» **WHAT IS BEING ASKED**
Update the records below by putting "Display size" wherever "Screen dimensions" occurs. Leave everything else unchanged.

Interface element records:
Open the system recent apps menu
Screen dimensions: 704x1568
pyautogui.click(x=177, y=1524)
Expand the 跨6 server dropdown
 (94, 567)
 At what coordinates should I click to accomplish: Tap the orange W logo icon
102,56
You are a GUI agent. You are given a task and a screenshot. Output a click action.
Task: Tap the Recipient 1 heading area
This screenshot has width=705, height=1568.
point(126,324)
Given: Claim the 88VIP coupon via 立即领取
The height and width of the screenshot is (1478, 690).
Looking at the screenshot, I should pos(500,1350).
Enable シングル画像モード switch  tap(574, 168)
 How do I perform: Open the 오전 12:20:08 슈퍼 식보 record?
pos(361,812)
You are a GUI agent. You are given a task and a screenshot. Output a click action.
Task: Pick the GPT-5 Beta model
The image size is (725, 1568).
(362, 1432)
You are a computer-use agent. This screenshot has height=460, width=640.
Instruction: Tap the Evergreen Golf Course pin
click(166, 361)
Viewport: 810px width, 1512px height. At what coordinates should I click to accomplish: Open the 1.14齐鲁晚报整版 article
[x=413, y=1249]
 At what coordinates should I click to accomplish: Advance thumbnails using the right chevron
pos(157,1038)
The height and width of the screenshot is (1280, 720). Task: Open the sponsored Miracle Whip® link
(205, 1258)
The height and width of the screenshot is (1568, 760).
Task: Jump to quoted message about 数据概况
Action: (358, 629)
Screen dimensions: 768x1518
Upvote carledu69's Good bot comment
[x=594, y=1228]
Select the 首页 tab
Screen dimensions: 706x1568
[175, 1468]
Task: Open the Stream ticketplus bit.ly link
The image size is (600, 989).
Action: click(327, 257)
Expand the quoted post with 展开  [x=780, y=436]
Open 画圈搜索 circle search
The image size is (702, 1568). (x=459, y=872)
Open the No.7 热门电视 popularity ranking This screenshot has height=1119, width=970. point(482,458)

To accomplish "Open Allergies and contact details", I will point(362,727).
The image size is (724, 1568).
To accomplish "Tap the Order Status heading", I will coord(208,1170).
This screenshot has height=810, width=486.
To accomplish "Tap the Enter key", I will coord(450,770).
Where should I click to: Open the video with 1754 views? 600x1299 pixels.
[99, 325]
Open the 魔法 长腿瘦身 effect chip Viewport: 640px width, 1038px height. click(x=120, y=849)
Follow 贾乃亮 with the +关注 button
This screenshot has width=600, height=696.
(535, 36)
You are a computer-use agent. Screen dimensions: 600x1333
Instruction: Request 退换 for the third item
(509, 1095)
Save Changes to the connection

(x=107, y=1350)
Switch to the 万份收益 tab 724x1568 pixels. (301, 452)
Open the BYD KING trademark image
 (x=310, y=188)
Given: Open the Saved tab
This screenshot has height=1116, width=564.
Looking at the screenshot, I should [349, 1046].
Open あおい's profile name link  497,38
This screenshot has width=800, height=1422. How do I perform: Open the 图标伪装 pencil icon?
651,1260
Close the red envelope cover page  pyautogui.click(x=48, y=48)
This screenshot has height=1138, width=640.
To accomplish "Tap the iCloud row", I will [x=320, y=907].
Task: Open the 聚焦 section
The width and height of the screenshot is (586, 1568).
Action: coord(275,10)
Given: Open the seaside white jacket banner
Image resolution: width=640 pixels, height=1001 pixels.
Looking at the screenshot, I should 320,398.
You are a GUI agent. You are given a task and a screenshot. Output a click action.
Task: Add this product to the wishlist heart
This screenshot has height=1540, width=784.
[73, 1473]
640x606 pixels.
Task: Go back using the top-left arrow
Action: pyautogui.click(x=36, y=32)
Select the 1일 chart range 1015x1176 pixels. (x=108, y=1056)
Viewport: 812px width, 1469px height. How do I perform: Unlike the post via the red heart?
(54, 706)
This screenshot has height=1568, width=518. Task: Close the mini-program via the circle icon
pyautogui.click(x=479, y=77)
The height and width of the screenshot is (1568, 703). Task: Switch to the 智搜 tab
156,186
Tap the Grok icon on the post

» **FINISHED EXERCISE**
Open the system recent apps menu
Display size: 704x1568
pyautogui.click(x=177, y=1524)
Expand the 跨6 server dropdown
 (94, 567)
 At what coordinates should I click to accomplish: Tap the orange W logo icon
102,56
You are a GUI agent. You are given a task and a screenshot. Output a click action.
Task: Tap the Recipient 1 heading area
This screenshot has width=705, height=1568.
point(126,324)
Given: Claim the 88VIP coupon via 立即领取
The height and width of the screenshot is (1478, 690).
Looking at the screenshot, I should pos(500,1350).
Enable シングル画像モード switch  tap(574, 168)
 How do I perform: Open the 오전 12:20:08 슈퍼 식보 record?
pos(361,812)
You are a GUI agent. You are given a task and a screenshot. Output a click action.
Task: Pick the GPT-5 Beta model
The image size is (725, 1568).
(362, 1432)
You are a computer-use agent. This screenshot has height=460, width=640.
Instruction: Tap the Evergreen Golf Course pin
click(166, 361)
Viewport: 810px width, 1512px height. At what coordinates should I click to accomplish: Open the 1.14齐鲁晚报整版 article
[x=413, y=1249]
 At what coordinates should I click to accomplish: Advance thumbnails using the right chevron
pos(157,1038)
The height and width of the screenshot is (1280, 720). Task: Open the sponsored Miracle Whip® link
(205, 1258)
The height and width of the screenshot is (1568, 760).
Task: Jump to quoted message about 数据概况
Action: (358, 629)
Display size: 768x1518
Upvote carledu69's Good bot comment
[x=594, y=1228]
Select the 首页 tab
Display size: 706x1568
[175, 1468]
Task: Open the Stream ticketplus bit.ly link
The image size is (600, 989).
Action: click(327, 257)
Expand the quoted post with 展开  [x=780, y=436]
Open 画圈搜索 circle search
The image size is (702, 1568). (x=459, y=872)
Open the No.7 热门电视 popularity ranking This screenshot has height=1119, width=970. point(482,458)

To accomplish "Open Allergies and contact details", I will point(362,727).
The image size is (724, 1568).
To accomplish "Tap the Order Status heading", I will coord(208,1170).
This screenshot has height=810, width=486.
To accomplish "Tap the Enter key", I will coord(450,770).
Where should I click to: Open the video with 1754 views? 600x1299 pixels.
[99, 325]
Open the 魔法 长腿瘦身 effect chip Viewport: 640px width, 1038px height. click(x=120, y=849)
Follow 贾乃亮 with the +关注 button
This screenshot has width=600, height=696.
(535, 36)
You are a computer-use agent. Display size: 600x1333
Instruction: Request 退换 for the third item
(509, 1095)
Save Changes to the connection

(x=107, y=1350)
Switch to the 万份收益 tab 724x1568 pixels. (301, 452)
Open the BYD KING trademark image
 (x=310, y=188)
Given: Open the Saved tab
This screenshot has height=1116, width=564.
Looking at the screenshot, I should [349, 1046].
Open あおい's profile name link  497,38
This screenshot has width=800, height=1422. How do I perform: Open the 图标伪装 pencil icon?
651,1260
Close the red envelope cover page  pyautogui.click(x=48, y=48)
This screenshot has height=1138, width=640.
To accomplish "Tap the iCloud row", I will [x=320, y=907].
Task: Open the 聚焦 section
The width and height of the screenshot is (586, 1568).
Action: coord(275,10)
Given: Open the seaside white jacket banner
Image resolution: width=640 pixels, height=1001 pixels.
Looking at the screenshot, I should 320,398.
You are a GUI agent. You are given a task and a screenshot. Output a click action.
Task: Add this product to the wishlist heart
This screenshot has height=1540, width=784.
[73, 1473]
640x606 pixels.
Task: Go back using the top-left arrow
Action: pyautogui.click(x=36, y=32)
Select the 1일 chart range 1015x1176 pixels. (x=108, y=1056)
Viewport: 812px width, 1469px height. How do I perform: Unlike the post via the red heart?
(54, 706)
This screenshot has height=1568, width=518. Task: Close the mini-program via the circle icon
pyautogui.click(x=479, y=77)
The height and width of the screenshot is (1568, 703). Task: Switch to the 智搜 tab
156,186
Tap the Grok icon on the post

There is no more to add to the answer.